Abstract

Introduction
Evaluation for lung transplantation involves comprehensive assessment of organ function, psychosocial health, and risk for latent infections and malignancy. 1 This process can be stressful for a patient with advanced organ disease. We describe a case of a lung transplant candidate who developed Takotsubo cardiomyopathy (TTC) also known as stress-induced cardiomyopathy, during the evaluation period. TTC is a syndrome of transient regional systolic dysfunction in the apex of the left ventricle without evidence of obstructive coronary artery disease or plaque rupture. The cause is largely not well understood but often follows an extremely stressful event. It is known to occur more frequently in post-menopausal women but is thought to account for 2% of all acute coronary syndromes. 2 The treatment is similar to that of other myocardial infarctions, and the impact on candidacy for transplantation is center specific. The purpose of this case report is to describe the broadening use of bronchoscopic lung valve reduction (BLVR) in providing symptomatic relief to a patient not eligible for transplant. Informed consent was obtained from the individual included in this case. Approval was obtained by the University of Alabama in Huntsville Institutional Review Board.
Presenting Concern
The patient, a 65-year-old female was former smoker (35 pack years) with advanced chronic obstructive pulmonary disease (COPD) (FEV1: 0.44L, 18% predicted), with hyperinflation (RV: 7.94L, 380% predicted), and low diffusing capacity (DLCO: 1.85 mL/min/mm Hg, 9% pred.). Given her limited expected survival and compromised quality of life, she was considered for lung transplantation. The extensive workup required 8 doctor office visits and multiple tests. During her inpatient evaluation week she was diagnosed with TTC, and became ineligible for transplant due to stress-induced cardiomyopathy. She was discharged home on aspirin, atorvastatin, and lisinopril to await potential recovery of heart function.
Clinical Findings
After 6 months of follow-up, the patient had symptomatic improvement, which correlated with normalization of heart structure and function on echocardiography. While she remained stable without further evidence of cardiomyopathy, she was considered for endobronchial valve implantation as compassionate therapy for improvement in symptoms and exercise tolerance.

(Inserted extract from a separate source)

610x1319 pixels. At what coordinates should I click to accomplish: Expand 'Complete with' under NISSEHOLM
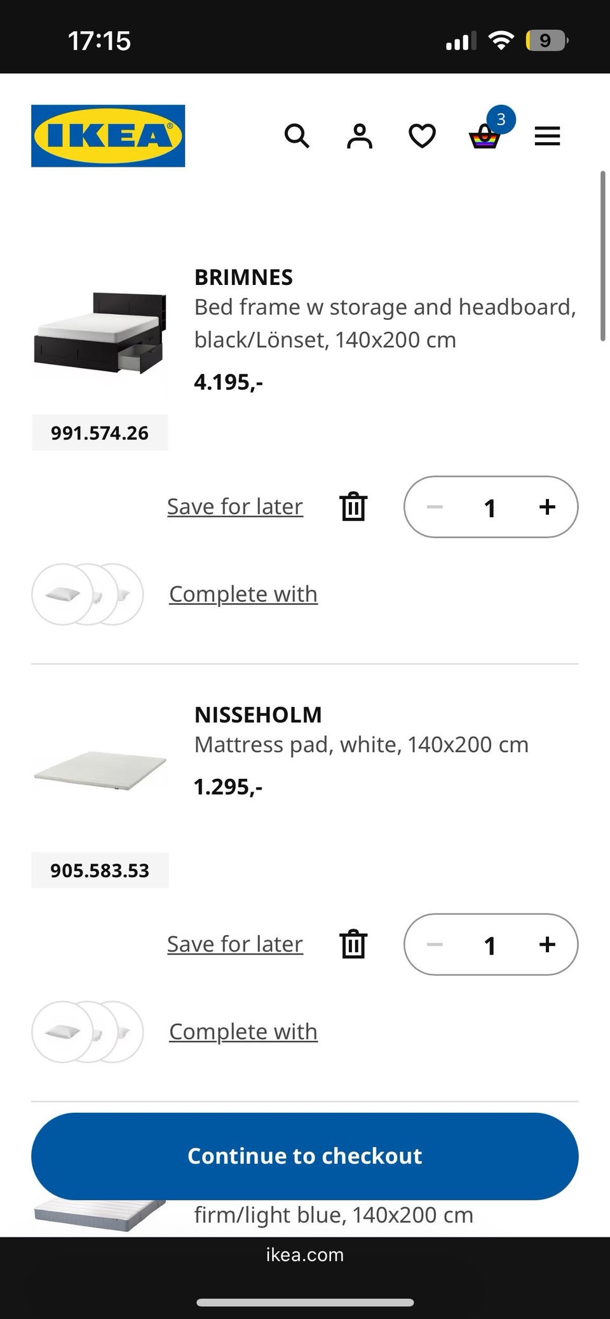[x=243, y=1031]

The endobronchial valve implant is designed to occlude airflow in the target lung lobe thereby reducing lung volume. The device consists of a one-way silicone duckbill valve attached to a nickel-titanium (Nitinol) self-expanding retainer that is covered with a silicone membrane implanted in the target bronchus during a bronchoscopy procedure (

Bronchoscopic lung volume reduction procedure with endobronchial valves.
Endobronchial valve work-up identified her right upper lobe and right middle lobe combination as eligible target for valve implantation, and absence of collateral ventilation determined by Chartis® Pulmonary Assessment System (Pulmonx Corp., Redwood City, CA). She completed pulmonary rehabilitation and underwent BLVR with successful placement of 4 endobronchial valves in the right upper and middle lobes.
Outcome
She achieved lung volume reduction (TLVR of 51%), diminished lung hyperinflation and air trapping (RV: 4.73L, 224% predicted) with significant improvement in her carbon monoxide diffusing capacity (4.35 mL/min/mm Hg, 21% predicted) and daily functions. At her annual return visit, she maintained maximal medical therapy but decreased oxygen requirement. She was able to do household chores, walk to the mailbox without assistance, and stated she had “more energy than she has had in years” with improvement in her quality of life.
Discussion
Patients undergoing evaluation for lung transplantation are subject to a rigorous and stressful process. Furthermore, the strict criteria for lung allocation 4 often exclude patients with serious lung disease and extremely poor quality of life. It is therefore essential to take a proactive approach and expand alternative options for patients with advanced COPD not eligible for transplant and perhaps those waiting for lung transplantation. Increased awareness of BLVR as a treatment option is needed for both the medical professionals and the public.